[TASK STATEMENT]
Tally up the lines in the following entries where the string "pixels" appears, and answer with the number alone.
*** Opening of DATA LISTING ***
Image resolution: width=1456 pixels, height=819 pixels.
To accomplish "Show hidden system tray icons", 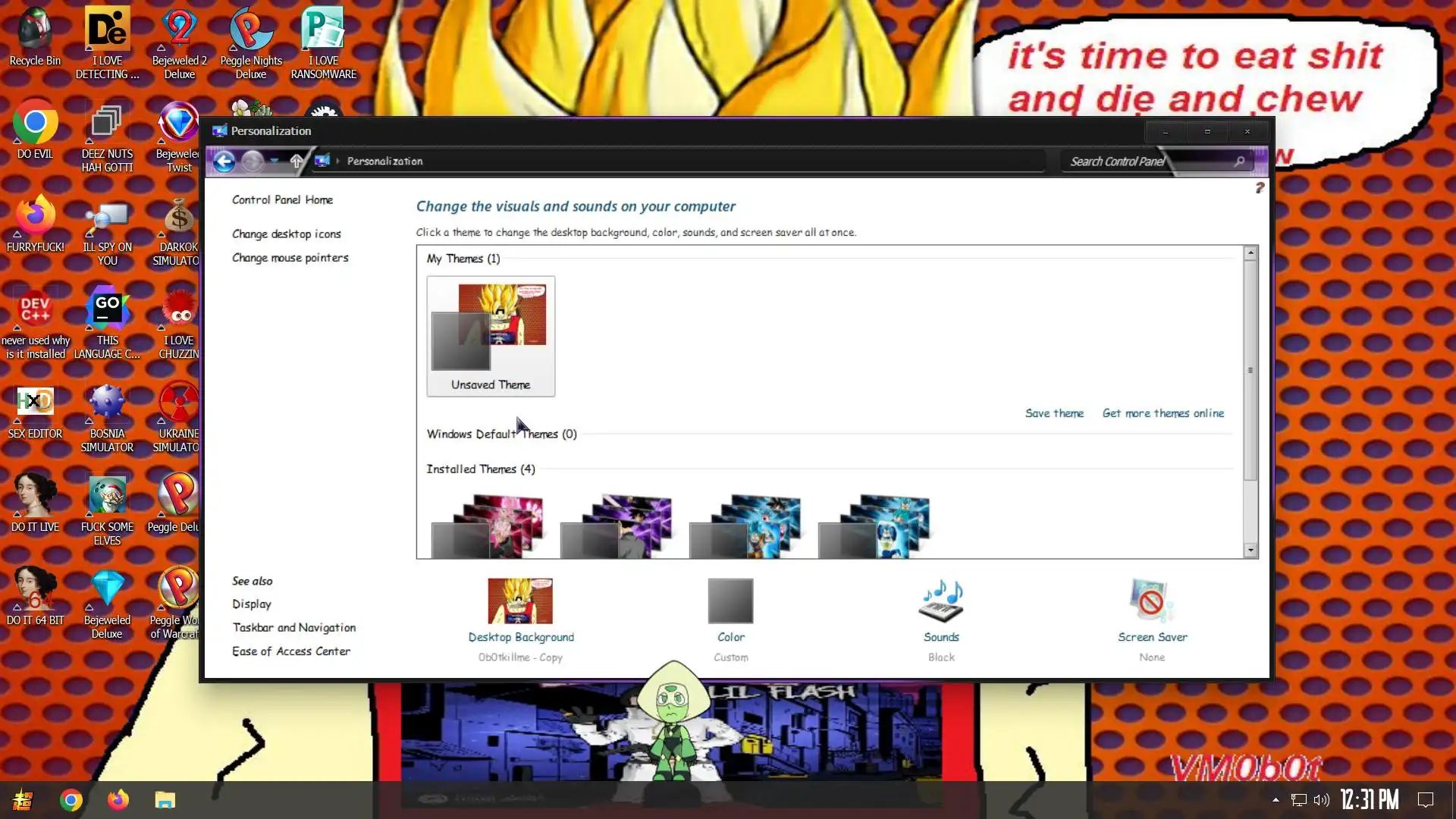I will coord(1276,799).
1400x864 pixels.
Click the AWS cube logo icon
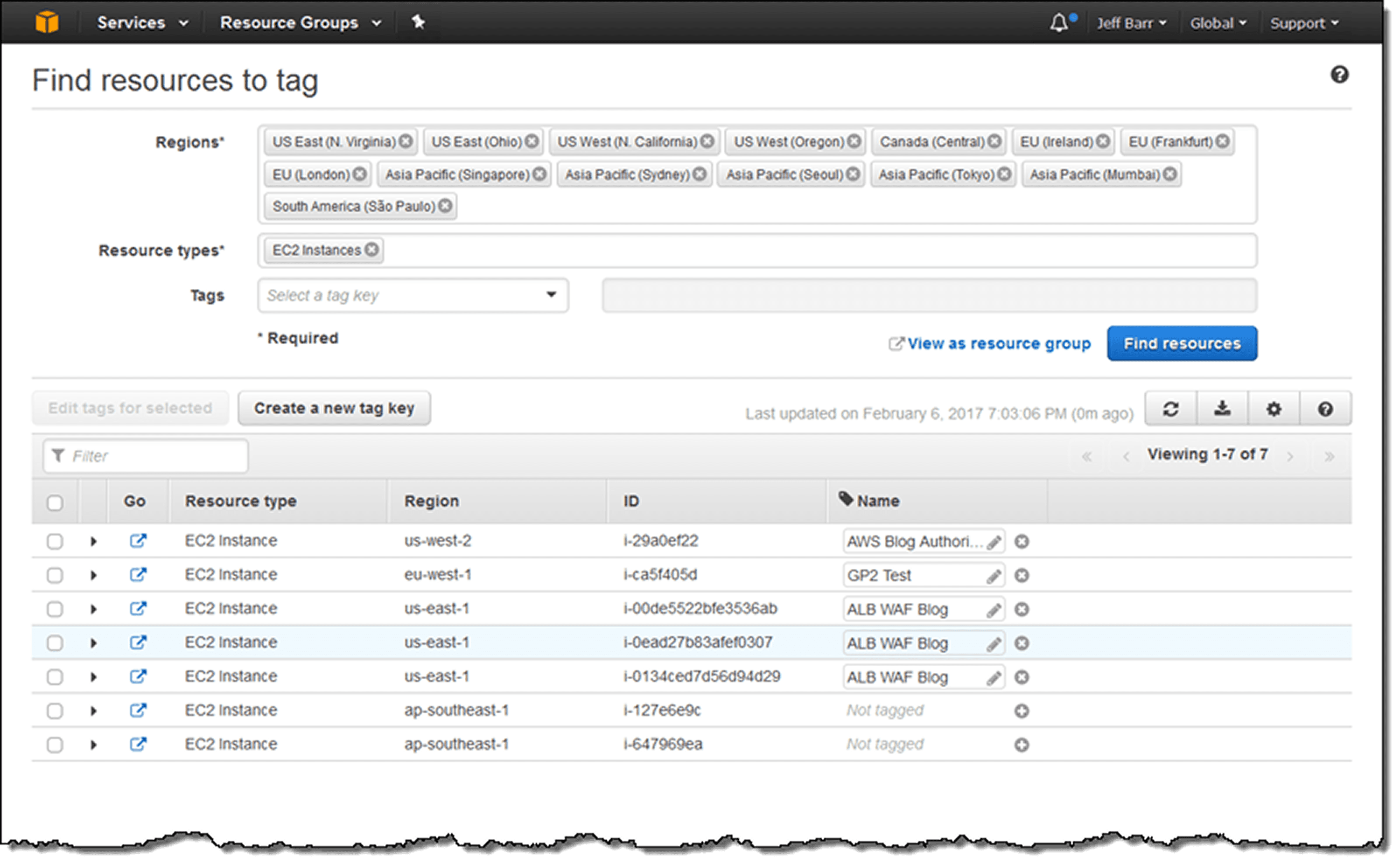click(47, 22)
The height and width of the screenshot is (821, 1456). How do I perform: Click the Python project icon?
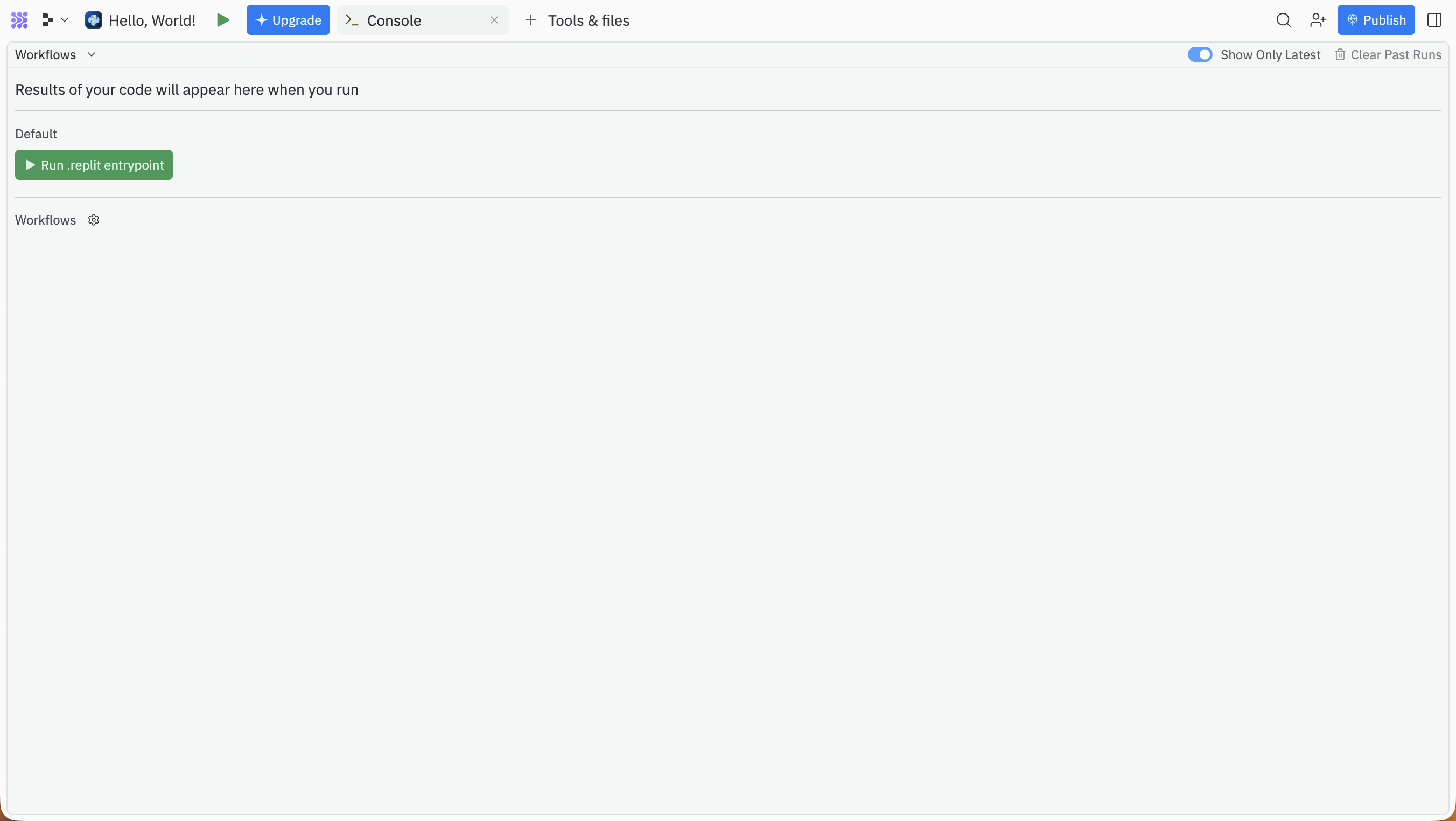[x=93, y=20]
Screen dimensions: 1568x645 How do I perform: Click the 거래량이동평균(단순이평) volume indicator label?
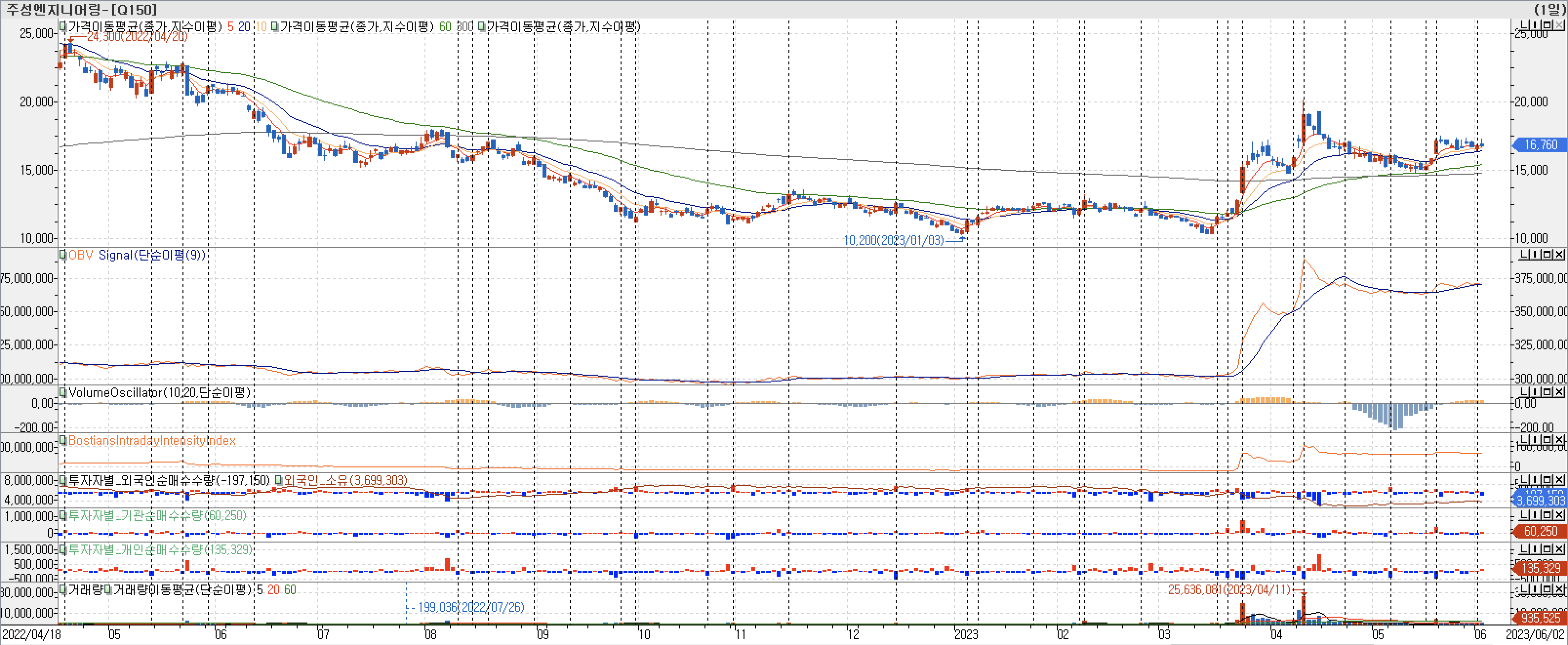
*** Close of DATA LISTING ***
[EXERCISE OUTPUT]
2